##### SUPPLIED ENTRIES #####
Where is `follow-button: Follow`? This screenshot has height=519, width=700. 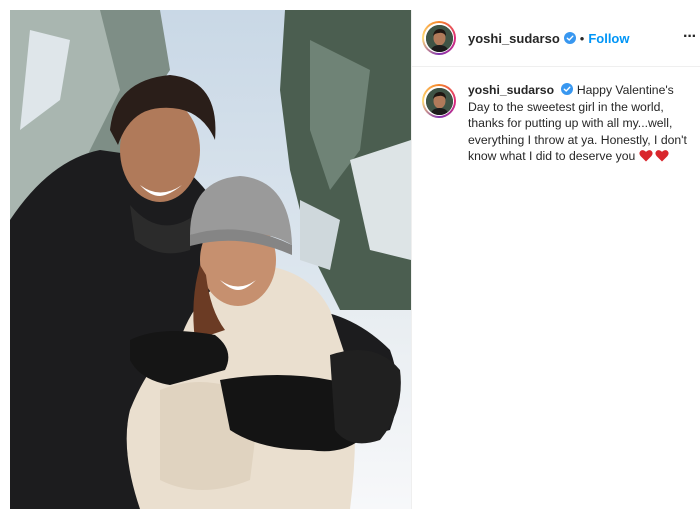
follow-button: Follow is located at coordinates (608, 38).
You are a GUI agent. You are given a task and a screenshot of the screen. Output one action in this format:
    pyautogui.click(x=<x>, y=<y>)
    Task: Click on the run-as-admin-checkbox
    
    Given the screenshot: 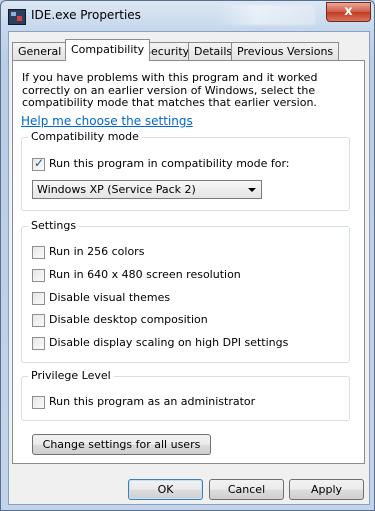 What is the action you would take?
    pyautogui.click(x=38, y=402)
    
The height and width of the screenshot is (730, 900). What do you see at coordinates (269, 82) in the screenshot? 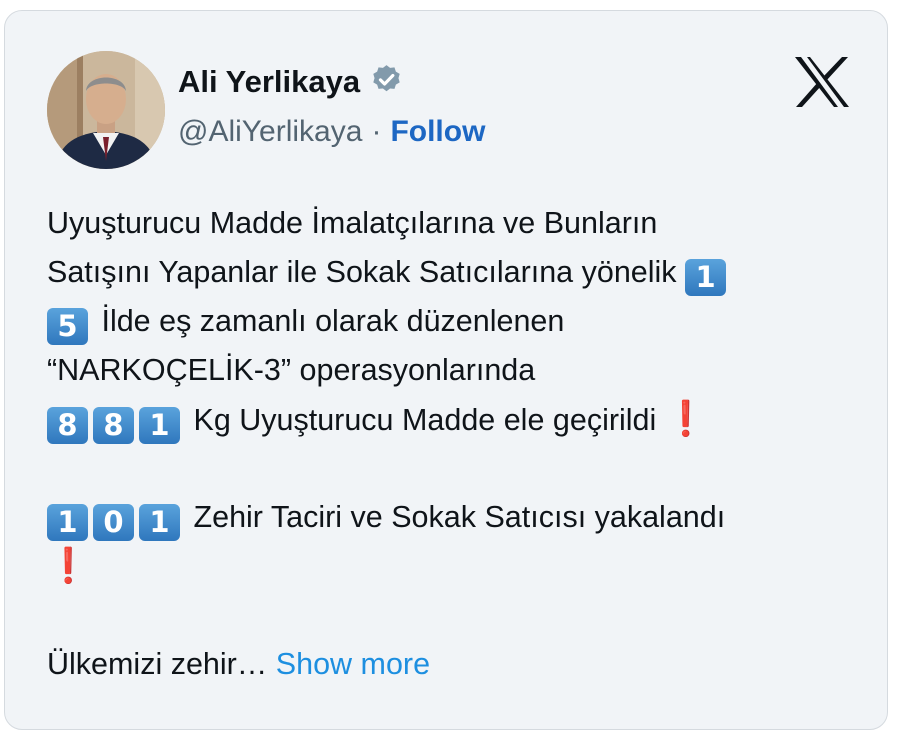
I see `author-name: Ali Yerlikaya` at bounding box center [269, 82].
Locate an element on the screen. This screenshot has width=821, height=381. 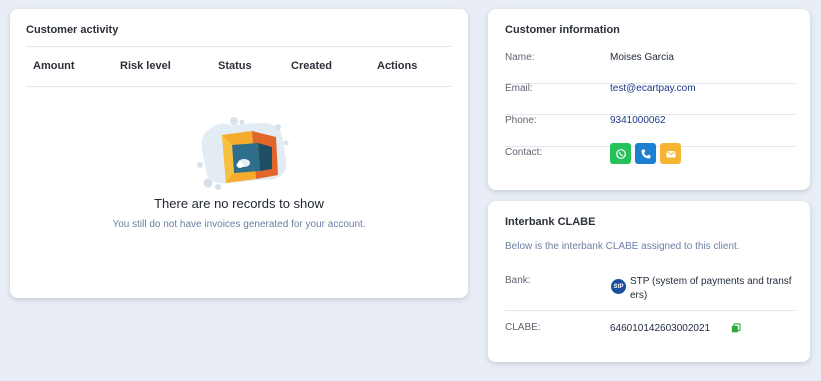
info-row-email: Email: test@ecartpay.com is located at coordinates (650, 99).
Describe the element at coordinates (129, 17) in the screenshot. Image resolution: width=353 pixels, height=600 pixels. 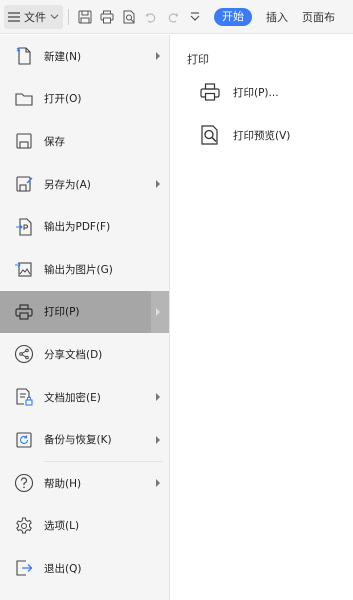
I see `print-preview-tool-icon` at that location.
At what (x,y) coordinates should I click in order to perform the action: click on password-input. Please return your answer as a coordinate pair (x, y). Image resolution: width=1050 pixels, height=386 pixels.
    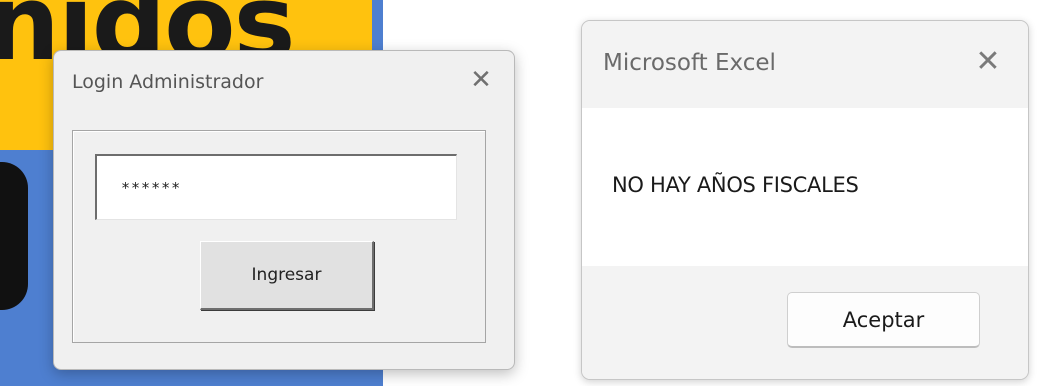
    Looking at the image, I should click on (276, 187).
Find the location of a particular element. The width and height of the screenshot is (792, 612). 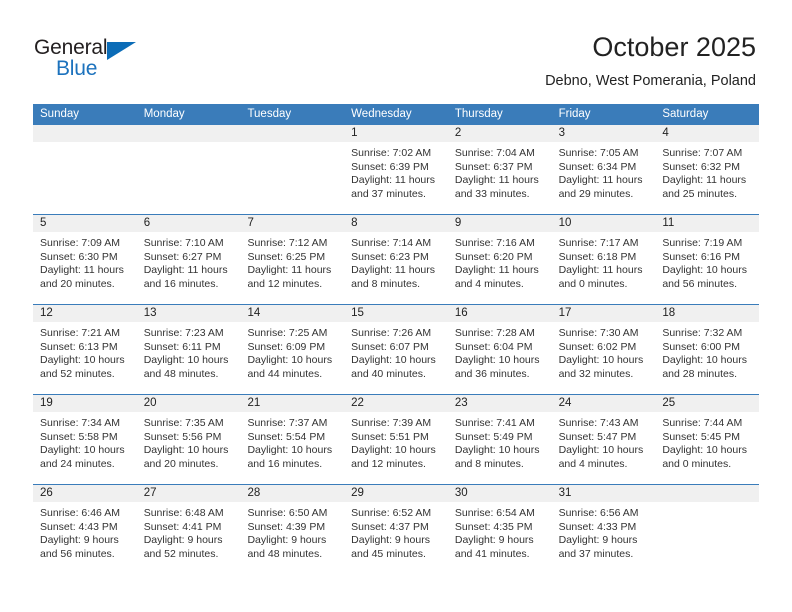

sunrise-text: Sunrise: 7:17 AM is located at coordinates (598, 243).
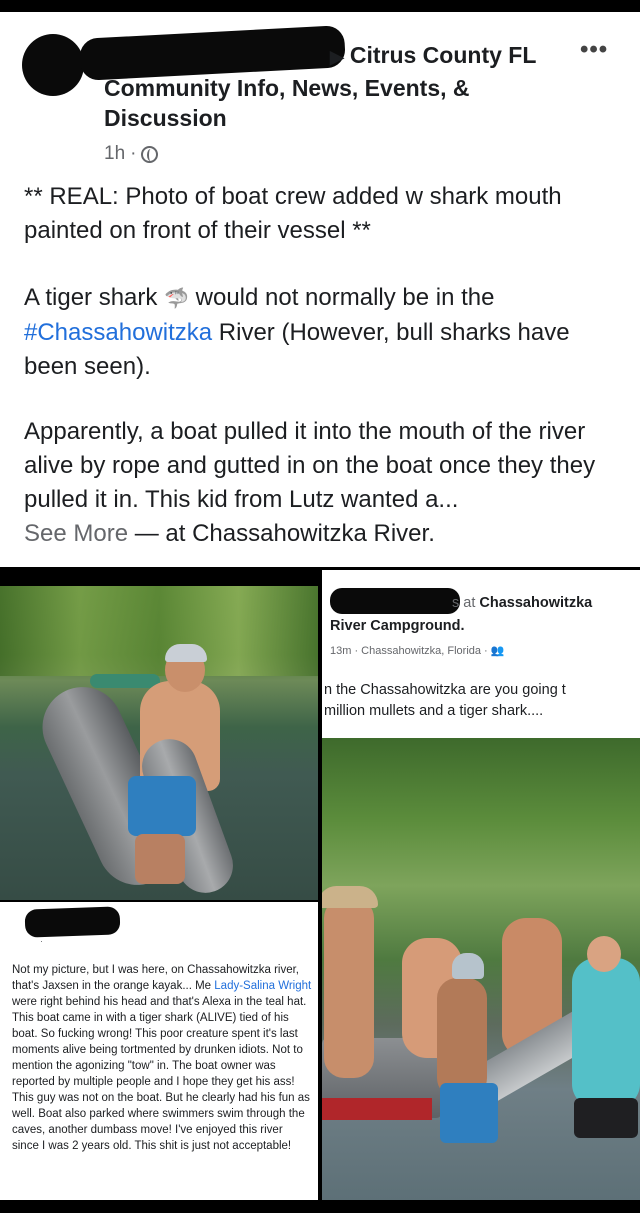 This screenshot has width=640, height=1213. Describe the element at coordinates (114, 154) in the screenshot. I see `post-time: 1h` at that location.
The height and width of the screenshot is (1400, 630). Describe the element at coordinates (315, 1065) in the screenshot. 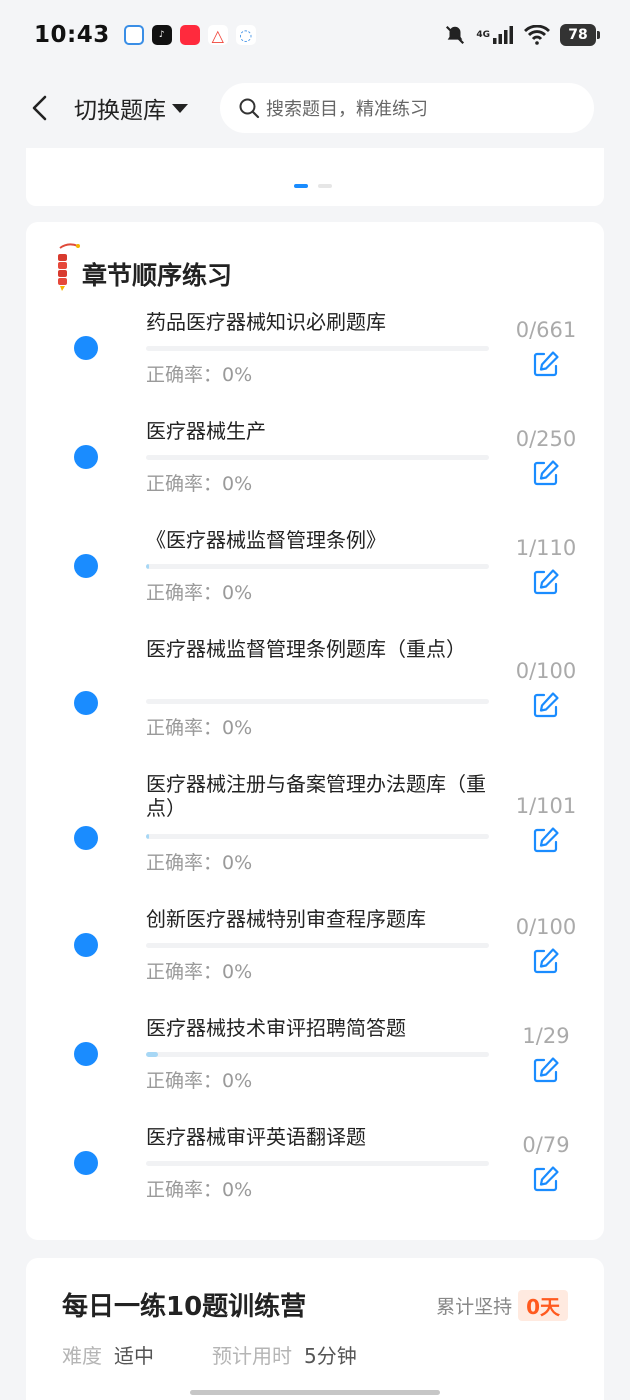

I see `chapter-item: 医疗器械技术审评招聘简答题 正确率：0% 1/29` at that location.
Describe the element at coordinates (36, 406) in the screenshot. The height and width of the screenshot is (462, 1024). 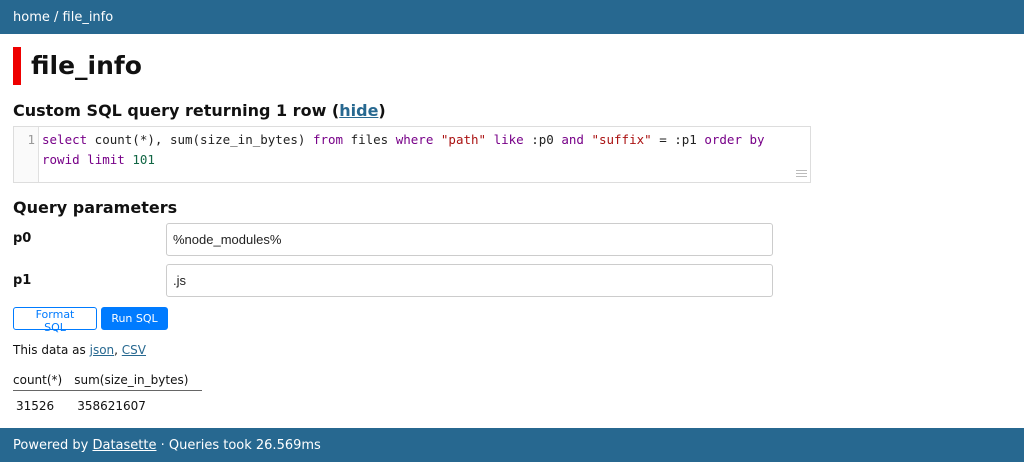
I see `cell-count: 31526` at that location.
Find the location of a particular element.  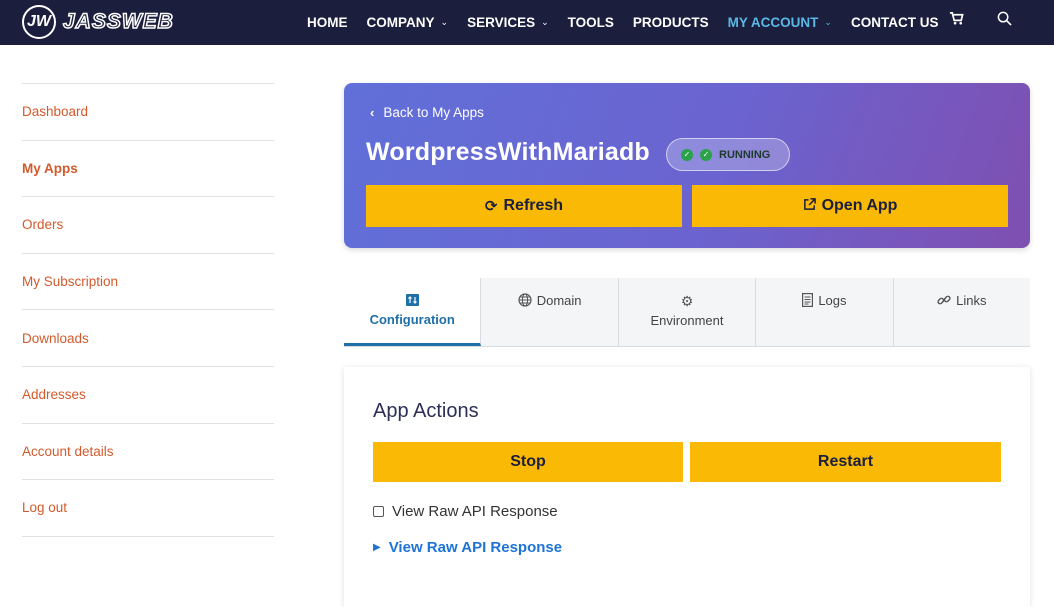

menu-label: TOOLS is located at coordinates (590, 22).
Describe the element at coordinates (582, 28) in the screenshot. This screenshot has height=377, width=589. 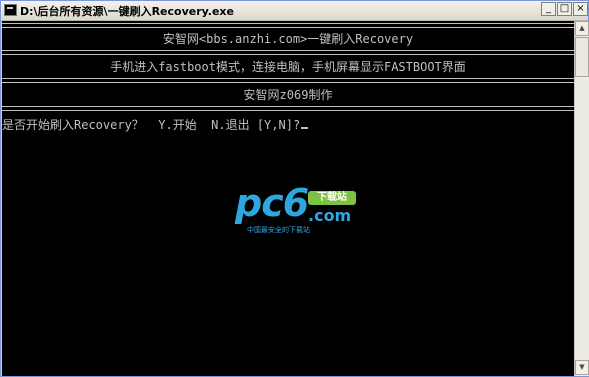
I see `scroll-up-arrow-icon: ▲` at that location.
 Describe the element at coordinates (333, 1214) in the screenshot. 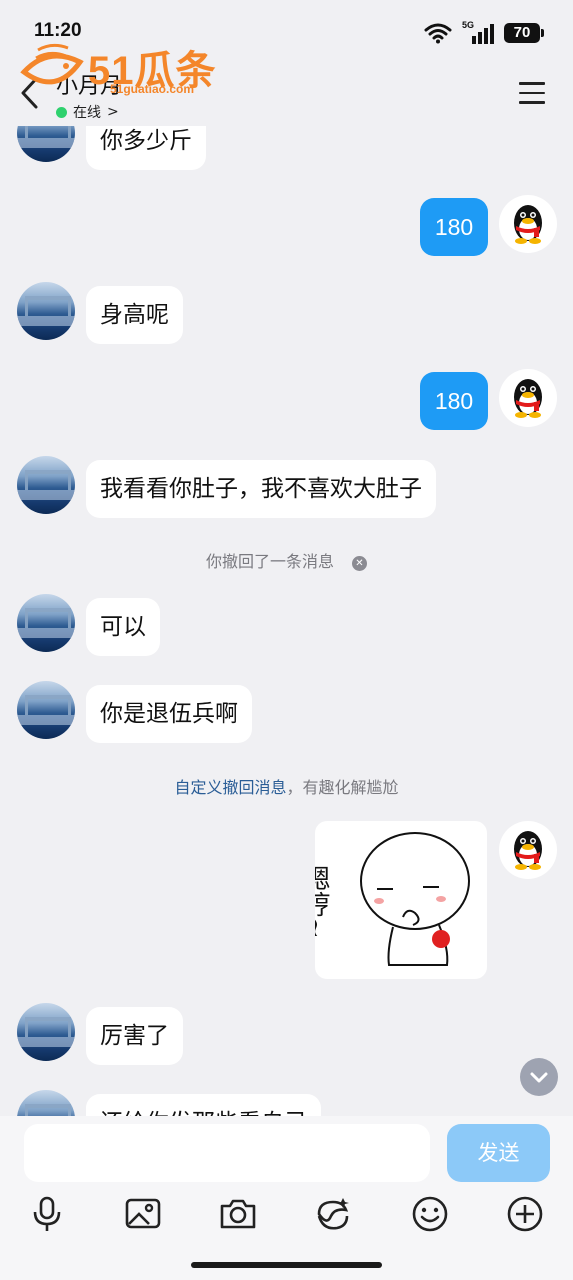

I see `sticker-icon` at that location.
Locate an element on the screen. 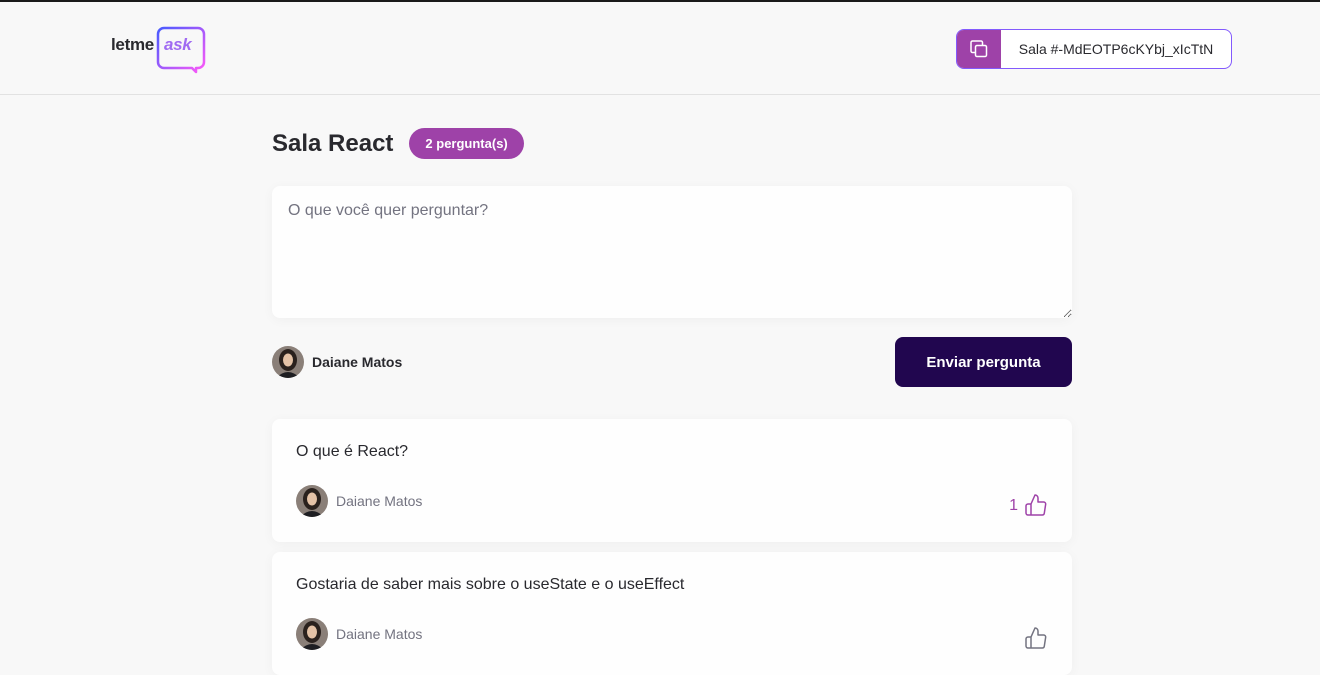 This screenshot has height=675, width=1320. letmeask-logo: letme ask is located at coordinates (159, 50).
#####
- _TASK BRIEF_:
Extract the lines of the stored data from the line containing "Describe the element at coordinates (129, 17)" to the line containing "menu-label: TOOLS is", reproducing them word for word. Omit the pictures from your answer.

- _SOLUTION BELOW_:
Describe the element at coordinates (129, 17) in the screenshot. Image resolution: width=353 pixels, height=600 pixels. 
I see `print-preview-tool-icon` at that location.
At what (x,y) coordinates should I click in order to perform the action: click on password-input. Please return your answer as a coordinate pair (x, y). Image resolution: width=1050 pixels, height=386 pixels.
    Looking at the image, I should click on (276, 187).
Find the location of a particular element. The width and height of the screenshot is (792, 612). 

sunrise-text: Sunrise: 7:17 AM is located at coordinates (598, 243).
 This screenshot has width=640, height=1213. Describe the element at coordinates (114, 154) in the screenshot. I see `post-time: 1h` at that location.
The height and width of the screenshot is (1400, 630). Describe the element at coordinates (315, 1065) in the screenshot. 

I see `chapter-item: 医疗器械技术审评招聘简答题 正确率：0% 1/29` at that location.
Describe the element at coordinates (36, 406) in the screenshot. The height and width of the screenshot is (462, 1024). 
I see `cell-count: 31526` at that location.
Find the location of a particular element.  

menu-label: TOOLS is located at coordinates (590, 22).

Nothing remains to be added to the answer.